Le piège de l’accumulation des droits
La difficulté est aggravée par une vieille faiblesse des SI : les utilisateurs accumulent leurs droits au fil de leur parcours. « Un agent interne ou externe va cumuler des droits parce qu’il a eu une mission, puis une autre, qu’il a été muté. On va lui octroyer des privilèges et on ne va pas forcément les révoquer systématiquement. »
Un compte compromis peut alors donner accès à bien davantage de ressources que son propriétaire n’en utilise réellement. D’où l’intérêt du just-in-time et du moindre privilège : « Un utilisateur n’a pas forcément besoin, 24 heures sur 24 et 7 jours sur 7, de toutes les données et de toutes les applications. »
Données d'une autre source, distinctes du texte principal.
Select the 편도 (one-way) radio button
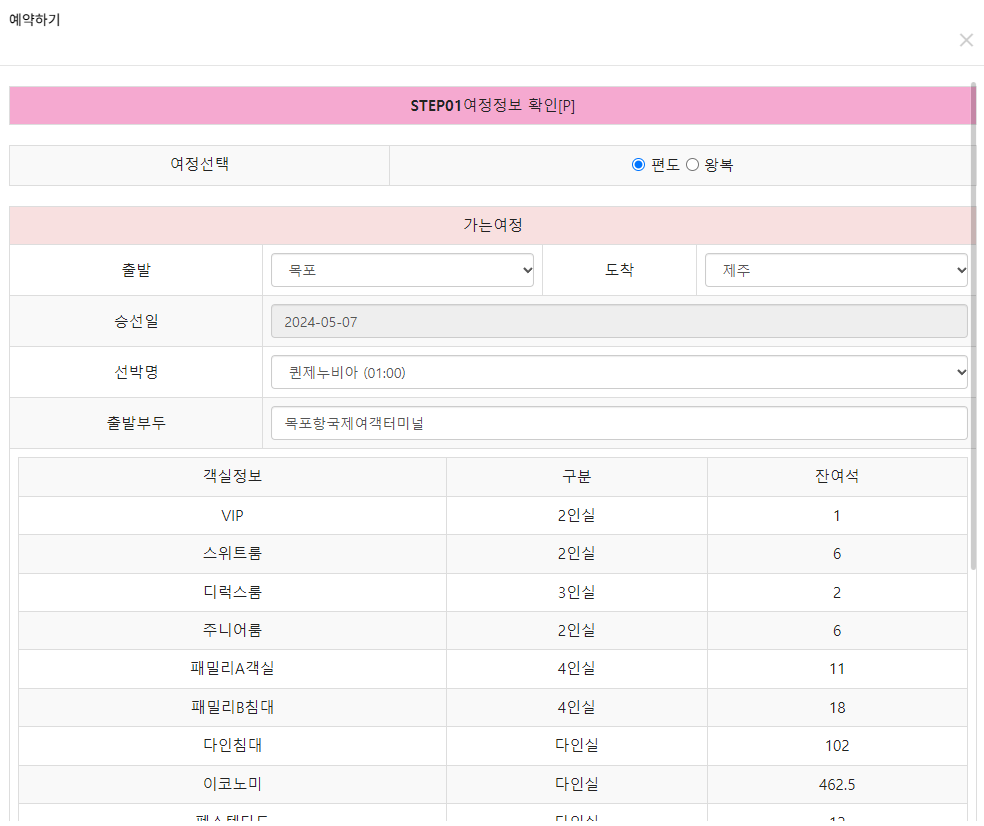This screenshot has height=826, width=984. (638, 164)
La même vigilance doit s’appliquer aux consultants, prestataires et partenaires. « Les systèmes ne sont plus fermés. Ils sont très ouverts pour intégrer des tiers. Cela ne veut pas dire moins de contrôles, bien au contraire. »
L’identité, prochain défi des agents IA
Faut-il alors ajouter encore de nouveaux outils au millefeuille cyber ? Pas nécessairement. « Les organisations ont beaucoup d’outils, et de bons outils qui sont matures. Je ne pense pas qu’elles manquent d’outils. »
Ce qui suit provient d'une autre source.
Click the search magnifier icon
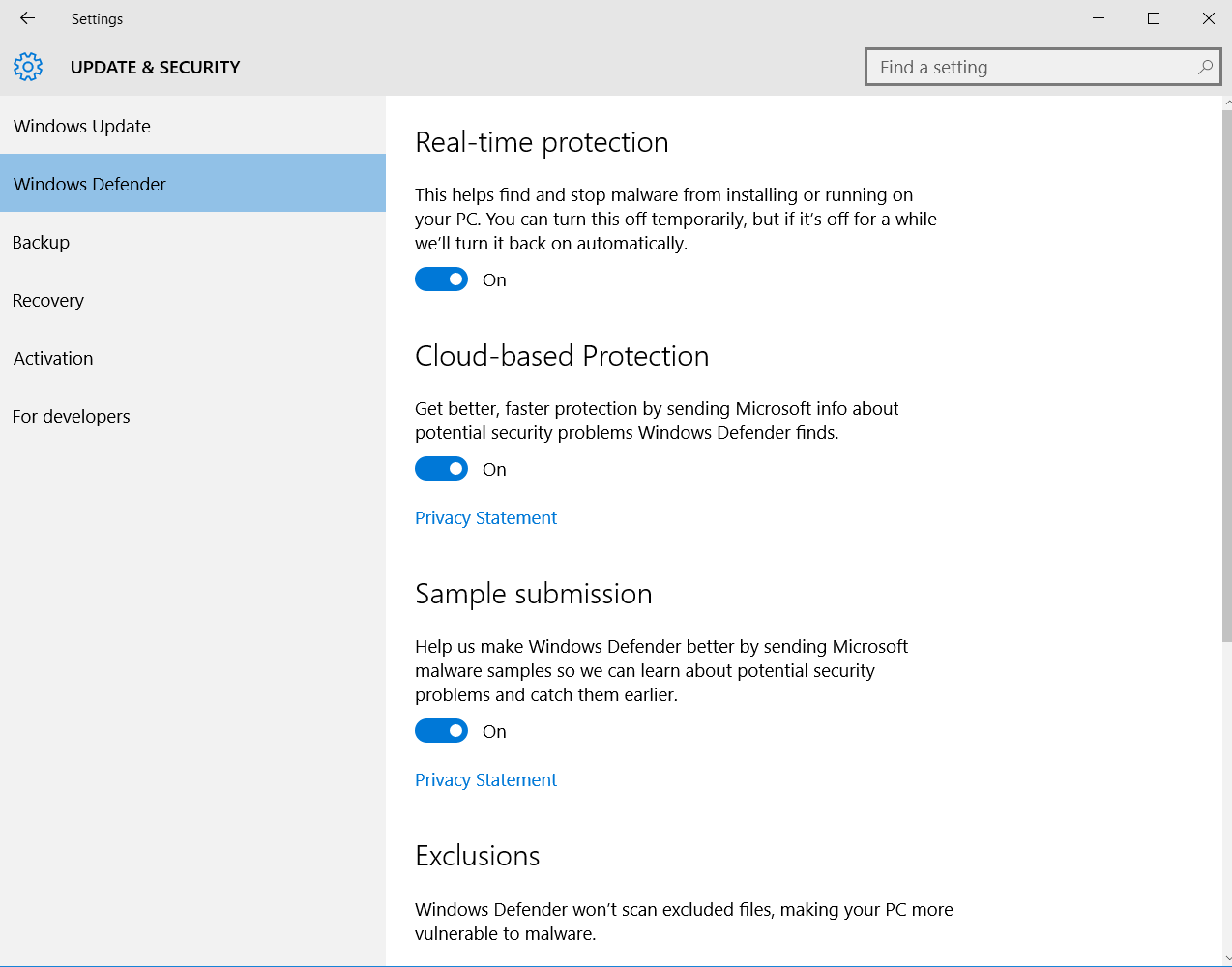This screenshot has width=1232, height=967. (x=1204, y=67)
Pour Laurie Garnier, ces technologies couvrent simplement encore mal « l’angle mort qu’est aujourd’hui l’identité ».
Et ce problème va rapidement dépasser les seuls utilisateurs humains. « On voit maintenant arriver les machines et tous les agents IA. Ils vont avoir des accès, ils vont avoir des droits. Et là, cela devient un vrai challenge. »
Demain, gouverner une identité signifiera donc aussi gérer les permissions d’agents logiciels capables de consulter des données, déclencher des processus ou agir au nom d’un collaborateur.
Après un été marqué par les fuites de données, la leçon est finalement simple : la cybersécurité ne consiste plus seulement à protéger les portes du SI. Elle doit aussi surveiller en permanence ceux – humains ou machines – qui ont parfaitement le droit de les franchir.